▶ Instructions to follow: A complete answer lists every line of the entries below where the string "with" appears.

(Stored data entries)
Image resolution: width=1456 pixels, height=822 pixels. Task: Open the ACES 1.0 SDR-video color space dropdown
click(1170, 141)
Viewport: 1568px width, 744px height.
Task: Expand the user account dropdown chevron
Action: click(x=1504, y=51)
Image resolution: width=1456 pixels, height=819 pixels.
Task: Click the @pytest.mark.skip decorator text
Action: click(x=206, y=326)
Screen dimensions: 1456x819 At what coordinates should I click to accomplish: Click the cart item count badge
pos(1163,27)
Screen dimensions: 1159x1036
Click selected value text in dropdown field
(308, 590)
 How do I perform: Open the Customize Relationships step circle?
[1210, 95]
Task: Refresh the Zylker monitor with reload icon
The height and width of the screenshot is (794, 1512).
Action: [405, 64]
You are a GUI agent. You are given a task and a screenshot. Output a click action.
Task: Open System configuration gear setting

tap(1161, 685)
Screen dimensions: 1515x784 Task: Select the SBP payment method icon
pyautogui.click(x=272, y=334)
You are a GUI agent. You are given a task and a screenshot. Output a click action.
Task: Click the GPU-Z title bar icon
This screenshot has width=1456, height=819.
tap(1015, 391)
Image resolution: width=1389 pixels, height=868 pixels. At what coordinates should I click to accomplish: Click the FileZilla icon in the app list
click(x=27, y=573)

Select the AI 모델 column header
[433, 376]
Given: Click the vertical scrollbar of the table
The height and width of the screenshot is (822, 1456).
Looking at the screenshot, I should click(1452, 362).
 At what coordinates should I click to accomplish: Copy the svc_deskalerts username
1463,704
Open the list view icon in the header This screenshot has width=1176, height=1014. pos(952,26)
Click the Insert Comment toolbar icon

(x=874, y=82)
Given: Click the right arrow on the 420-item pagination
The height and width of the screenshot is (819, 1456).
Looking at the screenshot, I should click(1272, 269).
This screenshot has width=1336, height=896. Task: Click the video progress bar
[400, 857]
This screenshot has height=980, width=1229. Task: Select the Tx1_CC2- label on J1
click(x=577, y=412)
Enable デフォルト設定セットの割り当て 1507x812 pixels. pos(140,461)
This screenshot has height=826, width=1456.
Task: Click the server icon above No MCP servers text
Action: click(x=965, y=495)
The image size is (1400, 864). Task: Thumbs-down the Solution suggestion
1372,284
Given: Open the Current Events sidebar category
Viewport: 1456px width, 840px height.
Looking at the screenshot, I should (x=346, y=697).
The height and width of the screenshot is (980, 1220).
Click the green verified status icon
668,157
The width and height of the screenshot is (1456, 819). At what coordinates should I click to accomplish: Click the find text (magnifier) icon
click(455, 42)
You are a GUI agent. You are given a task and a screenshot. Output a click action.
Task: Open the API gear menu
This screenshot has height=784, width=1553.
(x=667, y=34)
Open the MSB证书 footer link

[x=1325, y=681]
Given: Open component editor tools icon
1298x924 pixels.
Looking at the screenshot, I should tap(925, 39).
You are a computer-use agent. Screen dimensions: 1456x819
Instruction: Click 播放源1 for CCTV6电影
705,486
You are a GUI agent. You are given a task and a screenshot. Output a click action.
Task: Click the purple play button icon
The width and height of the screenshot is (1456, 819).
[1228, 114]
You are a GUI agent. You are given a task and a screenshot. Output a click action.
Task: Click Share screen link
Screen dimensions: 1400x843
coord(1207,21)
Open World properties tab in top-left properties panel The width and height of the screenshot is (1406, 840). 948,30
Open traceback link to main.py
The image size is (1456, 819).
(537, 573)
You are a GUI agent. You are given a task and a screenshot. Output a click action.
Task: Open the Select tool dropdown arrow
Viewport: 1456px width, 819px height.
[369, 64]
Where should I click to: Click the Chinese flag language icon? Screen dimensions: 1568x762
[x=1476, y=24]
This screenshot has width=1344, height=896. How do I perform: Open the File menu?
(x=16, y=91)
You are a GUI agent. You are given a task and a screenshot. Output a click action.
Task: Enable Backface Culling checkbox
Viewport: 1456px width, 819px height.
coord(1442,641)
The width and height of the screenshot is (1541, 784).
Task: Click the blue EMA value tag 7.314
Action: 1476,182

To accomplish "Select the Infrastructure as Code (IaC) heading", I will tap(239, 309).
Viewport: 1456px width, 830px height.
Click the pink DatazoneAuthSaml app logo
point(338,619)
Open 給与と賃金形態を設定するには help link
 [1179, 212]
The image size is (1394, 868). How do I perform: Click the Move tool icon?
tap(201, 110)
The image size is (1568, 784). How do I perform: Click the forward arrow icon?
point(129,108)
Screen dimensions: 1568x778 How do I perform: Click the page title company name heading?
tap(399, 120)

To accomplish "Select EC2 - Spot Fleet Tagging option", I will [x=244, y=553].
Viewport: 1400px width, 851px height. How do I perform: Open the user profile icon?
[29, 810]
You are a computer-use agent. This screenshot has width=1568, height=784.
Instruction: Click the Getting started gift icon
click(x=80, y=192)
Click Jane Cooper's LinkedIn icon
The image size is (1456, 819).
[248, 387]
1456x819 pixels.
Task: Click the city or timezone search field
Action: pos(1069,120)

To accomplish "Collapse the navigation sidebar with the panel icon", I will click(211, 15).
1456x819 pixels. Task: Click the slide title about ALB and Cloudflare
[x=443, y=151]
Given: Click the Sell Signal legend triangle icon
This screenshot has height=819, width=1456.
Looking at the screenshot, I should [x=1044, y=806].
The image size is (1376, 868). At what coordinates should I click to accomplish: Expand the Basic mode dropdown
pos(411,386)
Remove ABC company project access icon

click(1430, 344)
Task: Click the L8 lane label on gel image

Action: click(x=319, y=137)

▶ Solution for this problem:
Task: Refresh the Zylker monitor with reload icon
To accomplish "Collapse the navigation sidebar with the panel icon", I will click(211, 15).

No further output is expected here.